* [EXERCISE]:
Write a continuation of the passage on Europe's cellular phone market in 1995, starting after its final sentence.
*** SOURCE EXTRACT ***
European cellular industry was considered new technology in 1995 since penetration rate was still low recording as low as 5.0% compared to huge available customer base. A high level of penetration rate was only realized within Scandinavian countries. The market for cellular technology in Europe depended upon quality services, reduced costs, and the nature of technology applied. High penetration rates in Scandinavia are attributed to the enlightened population with the majority in the high-end market segment. Within these regions, cellular phones were considered cost-effective as compared to fixed-line phones owing to low population density.
*** End of SOURCE EXTRACT ***
*** DATA SEGMENT ***
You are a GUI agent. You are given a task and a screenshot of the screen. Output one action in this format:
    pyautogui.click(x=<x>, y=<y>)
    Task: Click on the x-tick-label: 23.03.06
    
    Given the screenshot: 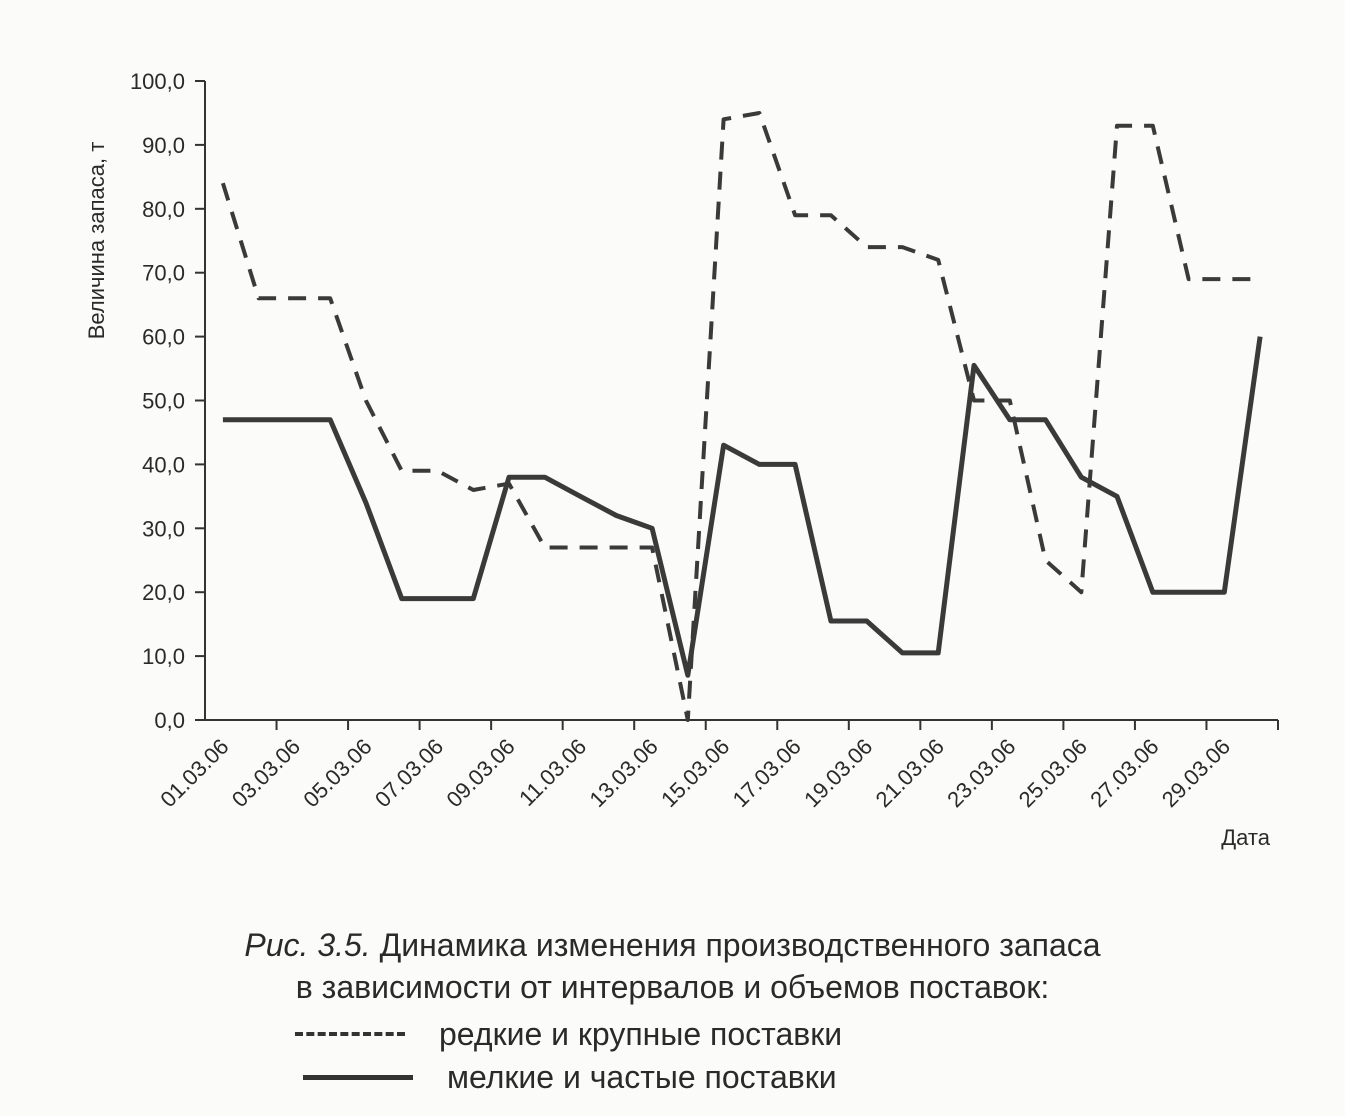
*** End of DATA SEGMENT ***
* [EXERCISE OUTPUT]:
Finland recorded a penetration rate of approximately 20% by the year 1995. The market was initially dominated by Telecom Finland followed by Finnet group, penetration rates are aided by the presence of popular mobile phone vendors such as Nokia. The competition was mainly based on service quality and prices. Swedish market recorded cellar phone penetration rates of approximately 23.4% by 1995. However, acquisition costs were higher due to dealer commissions, subsidies, and churn rates. Major players within the Swedish market included Telia, Europolitan, and Comviq. Norwegian cellular phone penetration rate was recorded to be approximately 25% by 1995. Major dealers within the market included Telenor and Netcom Asa, however, both dealers experienced a high churn rate during the 1995 financial year. This initiated creation of consumer loyalty amongst high-end consumers by offering quality customer services.

The liberalization of cellular telephony by the European Union occurred in the year 1994. There existed many providers within the market some of which included; Italia Telecom and Omnitel which later operated with GSM license within the Italian market. With the entrance of Omnitel, the increased competition was realized in cellular products within Italy. The increase in the use of cellular phones increased in entire European countries in 1995/1996 financial year with Italy recording 7.5% penetration rates.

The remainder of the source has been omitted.